パビリオン・トウキョウ2021の茶室「五庵」(藤森照信)

茶室「五庵」を手がけたのは藤森照信氏。これまで高過庵や低過庵などの茶室や、ラコリーナ近江八幡、多治見市モザイクタイルミュージアムなどの緑豊かな建築を設計している建築史家です。

新国立競技場のすぐ近くに設置されており、基壇を芝で覆って、上部に茶室を作っています。茶室の大きな窓は、新国立競技場に向けて開いています。茶室の外壁は杉材の表面を焼いて炭化させた焼杉であり、炭化層によって板の劣化を防いで耐火性をもたせています。

下部の丸く小さい穴が、茶室「五庵」の入口となりますが、体が大きい方は入るのに苦労します。。

パビリオン・トウキョウ2021の茶室「五庵」(藤森照信)

下部の芝で覆われた部分の内部は待合室になっており、上部の茶室にはハシゴで上がる形になります。

その他の茶室は、にじり口と呼ばれる狭い入口から茶室に入る形式なのですが、五庵ではこのハシゴで上がった先の入口が、にじり口に見立てています。
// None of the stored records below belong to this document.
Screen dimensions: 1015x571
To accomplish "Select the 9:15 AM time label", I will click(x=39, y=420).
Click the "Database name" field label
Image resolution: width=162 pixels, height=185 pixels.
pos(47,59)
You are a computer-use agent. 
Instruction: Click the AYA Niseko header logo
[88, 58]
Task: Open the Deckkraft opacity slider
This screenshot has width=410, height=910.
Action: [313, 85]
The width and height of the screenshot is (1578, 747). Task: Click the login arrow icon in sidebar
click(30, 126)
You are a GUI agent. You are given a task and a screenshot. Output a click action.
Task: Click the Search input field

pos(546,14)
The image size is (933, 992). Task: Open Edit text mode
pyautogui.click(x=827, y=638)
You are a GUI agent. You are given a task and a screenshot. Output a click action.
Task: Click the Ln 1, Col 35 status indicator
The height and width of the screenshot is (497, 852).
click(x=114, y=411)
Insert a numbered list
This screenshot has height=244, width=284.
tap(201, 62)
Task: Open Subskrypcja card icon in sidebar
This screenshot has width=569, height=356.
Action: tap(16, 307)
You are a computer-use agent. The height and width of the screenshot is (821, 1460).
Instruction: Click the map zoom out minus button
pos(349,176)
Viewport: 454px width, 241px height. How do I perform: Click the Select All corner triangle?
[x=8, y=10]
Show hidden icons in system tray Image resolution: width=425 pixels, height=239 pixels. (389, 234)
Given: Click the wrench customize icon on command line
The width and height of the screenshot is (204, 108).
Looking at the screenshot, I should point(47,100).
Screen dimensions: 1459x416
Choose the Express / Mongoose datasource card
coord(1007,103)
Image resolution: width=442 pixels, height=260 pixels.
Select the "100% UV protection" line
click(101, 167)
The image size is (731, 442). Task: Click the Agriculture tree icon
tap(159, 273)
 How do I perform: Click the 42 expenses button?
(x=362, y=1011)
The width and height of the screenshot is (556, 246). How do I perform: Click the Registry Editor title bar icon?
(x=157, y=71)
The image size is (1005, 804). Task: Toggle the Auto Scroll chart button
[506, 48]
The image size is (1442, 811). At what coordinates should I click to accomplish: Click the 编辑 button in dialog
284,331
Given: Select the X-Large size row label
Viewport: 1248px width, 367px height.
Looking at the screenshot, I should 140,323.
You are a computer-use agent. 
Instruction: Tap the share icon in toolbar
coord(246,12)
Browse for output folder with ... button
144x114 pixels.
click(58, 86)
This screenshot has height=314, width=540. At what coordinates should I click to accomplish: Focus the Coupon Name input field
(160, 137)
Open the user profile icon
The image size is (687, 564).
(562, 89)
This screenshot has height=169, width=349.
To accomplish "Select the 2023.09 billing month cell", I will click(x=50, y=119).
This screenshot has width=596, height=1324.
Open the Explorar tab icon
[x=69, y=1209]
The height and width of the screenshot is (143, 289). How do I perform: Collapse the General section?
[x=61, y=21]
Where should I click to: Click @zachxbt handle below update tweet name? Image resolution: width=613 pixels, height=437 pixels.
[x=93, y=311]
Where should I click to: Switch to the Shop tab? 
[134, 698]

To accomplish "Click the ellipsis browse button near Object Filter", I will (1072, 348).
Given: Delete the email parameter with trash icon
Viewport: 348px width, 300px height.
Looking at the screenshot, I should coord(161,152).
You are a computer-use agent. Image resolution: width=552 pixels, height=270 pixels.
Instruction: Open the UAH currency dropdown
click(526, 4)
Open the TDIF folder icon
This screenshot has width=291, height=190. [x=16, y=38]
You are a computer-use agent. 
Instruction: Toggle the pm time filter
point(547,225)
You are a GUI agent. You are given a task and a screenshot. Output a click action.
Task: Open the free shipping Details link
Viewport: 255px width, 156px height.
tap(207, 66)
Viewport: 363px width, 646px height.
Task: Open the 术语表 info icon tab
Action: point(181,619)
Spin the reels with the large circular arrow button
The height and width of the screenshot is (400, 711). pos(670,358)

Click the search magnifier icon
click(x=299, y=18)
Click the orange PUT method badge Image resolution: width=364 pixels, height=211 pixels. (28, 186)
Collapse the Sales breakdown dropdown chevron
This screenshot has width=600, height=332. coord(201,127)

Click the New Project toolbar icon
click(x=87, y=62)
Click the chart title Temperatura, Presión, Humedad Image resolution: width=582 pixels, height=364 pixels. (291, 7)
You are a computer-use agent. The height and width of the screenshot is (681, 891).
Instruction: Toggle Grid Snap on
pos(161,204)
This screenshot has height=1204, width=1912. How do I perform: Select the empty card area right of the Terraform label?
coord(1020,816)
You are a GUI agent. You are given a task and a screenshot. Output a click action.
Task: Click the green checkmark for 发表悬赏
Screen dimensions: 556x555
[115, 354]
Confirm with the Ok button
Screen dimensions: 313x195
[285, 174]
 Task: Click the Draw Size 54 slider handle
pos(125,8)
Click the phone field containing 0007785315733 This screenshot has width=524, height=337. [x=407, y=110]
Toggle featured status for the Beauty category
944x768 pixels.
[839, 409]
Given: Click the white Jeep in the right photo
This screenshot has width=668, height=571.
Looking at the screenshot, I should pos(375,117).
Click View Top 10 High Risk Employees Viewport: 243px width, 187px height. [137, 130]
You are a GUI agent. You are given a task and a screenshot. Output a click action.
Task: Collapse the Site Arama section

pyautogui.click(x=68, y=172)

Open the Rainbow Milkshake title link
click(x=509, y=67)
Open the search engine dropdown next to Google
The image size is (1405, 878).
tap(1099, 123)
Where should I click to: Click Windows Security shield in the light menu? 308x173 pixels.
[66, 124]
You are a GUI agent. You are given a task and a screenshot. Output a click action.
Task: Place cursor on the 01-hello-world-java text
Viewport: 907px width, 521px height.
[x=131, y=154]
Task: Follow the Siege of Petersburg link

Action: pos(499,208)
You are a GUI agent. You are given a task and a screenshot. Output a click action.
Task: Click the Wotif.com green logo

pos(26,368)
パビリオン・トウキョウ2021の茶室「五庵」(藤森照信)

茶室から大窓を見た様子です。大窓からは新国立競技場が眺められます。

パビリオン・トウキョウ2021の茶室「五庵」(藤森照信)

テーブルには苔などの植物や、茶道セットが置かれており、茶室の雰囲気が出ています。都会の真ん中にあるとは思えないような風情ある内装です。

パビリオン・トウキョウ2021の茶室「五庵」(藤森照信)

和紙で彩られた照明にも目を惹きます。天井は焼杉の破片がちりばめられたデザインになっています。

大通りのすぐ近くにあるものの、外部とは世界観が違い、心地よい和の空間です。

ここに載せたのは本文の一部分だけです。